**TASK PROMPT**
Copy out the data below as written; omit any images.

[INPUT DATA Boundary: Start]

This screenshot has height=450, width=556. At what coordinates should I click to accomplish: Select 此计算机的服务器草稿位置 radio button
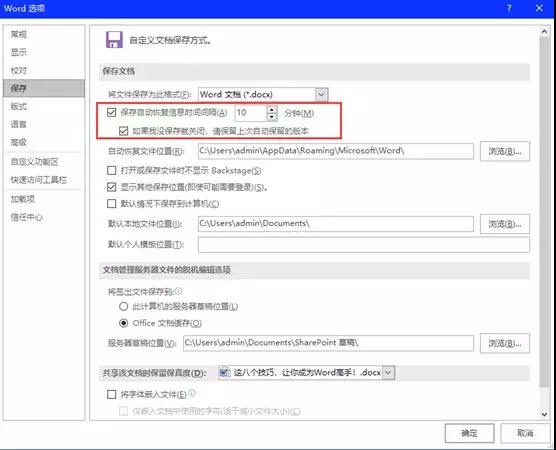(x=123, y=306)
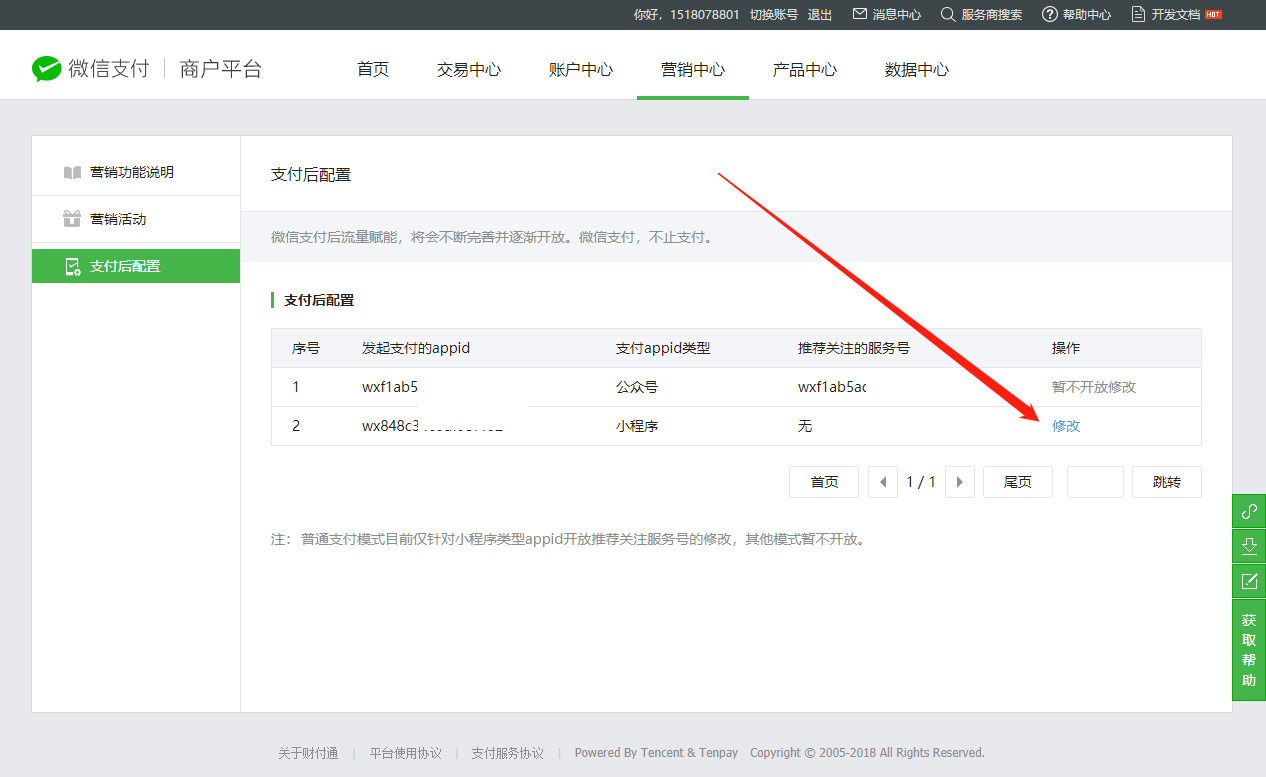The width and height of the screenshot is (1266, 777).
Task: Open 营销功能说明 in the left sidebar
Action: point(131,172)
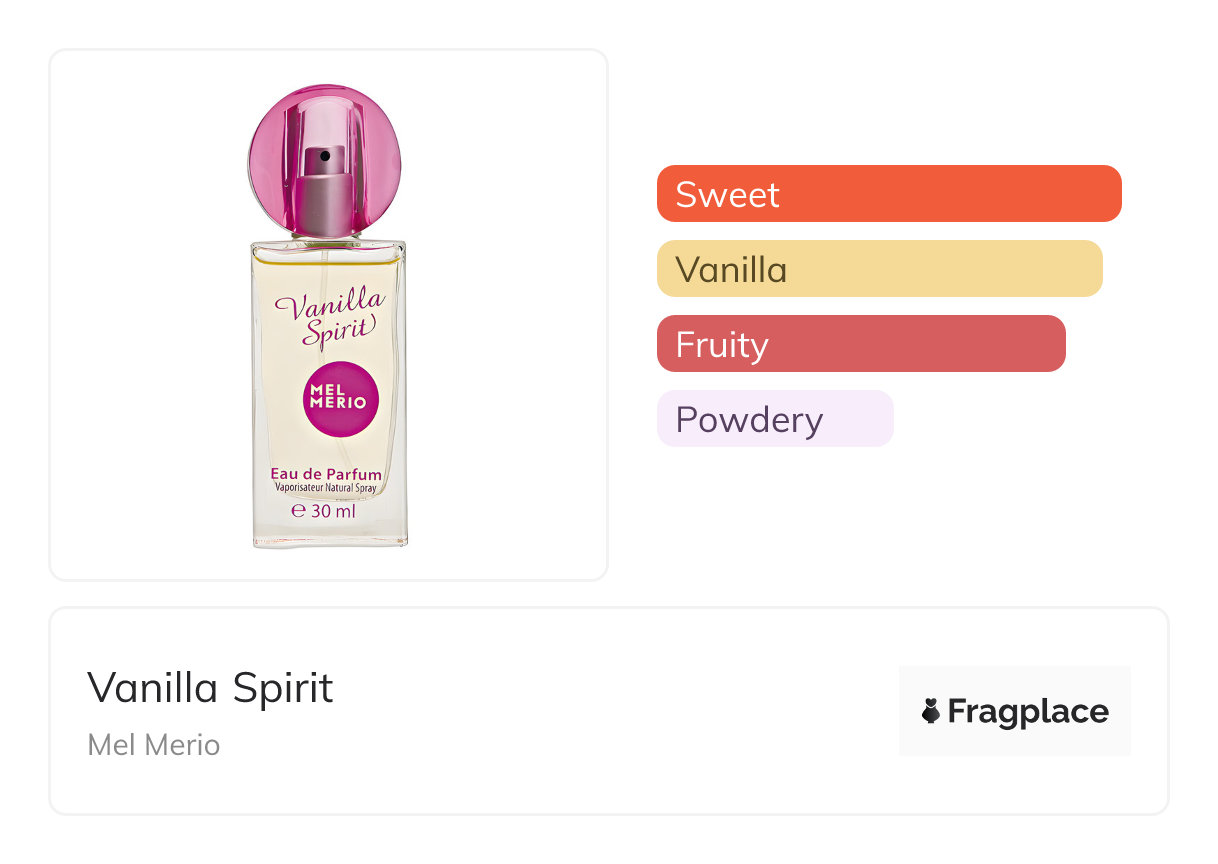Select the Vanilla accord bar
Viewport: 1218px width, 864px height.
(x=879, y=269)

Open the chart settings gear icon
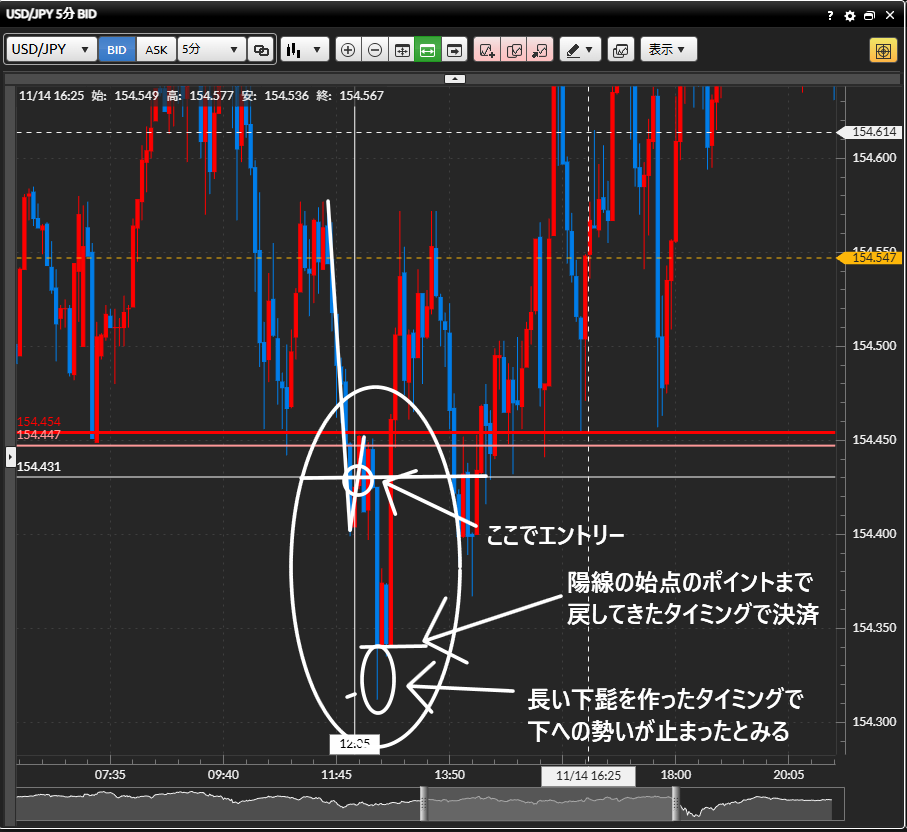point(850,16)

[INPUT DATA Boundary: End]

**EXERCISE RESULT**
This screenshot has height=450, width=556. At what coordinates should I click to accomplish: Select 此计算机的服务器草稿位置 radio button
(x=123, y=306)
The width and height of the screenshot is (1266, 777).
Task: Open 营销功能说明 in the left sidebar
Action: point(131,172)
Select the Vanilla accord bar
Viewport: 1218px width, 864px height.
(x=879, y=269)

Open the chart settings gear icon
point(850,16)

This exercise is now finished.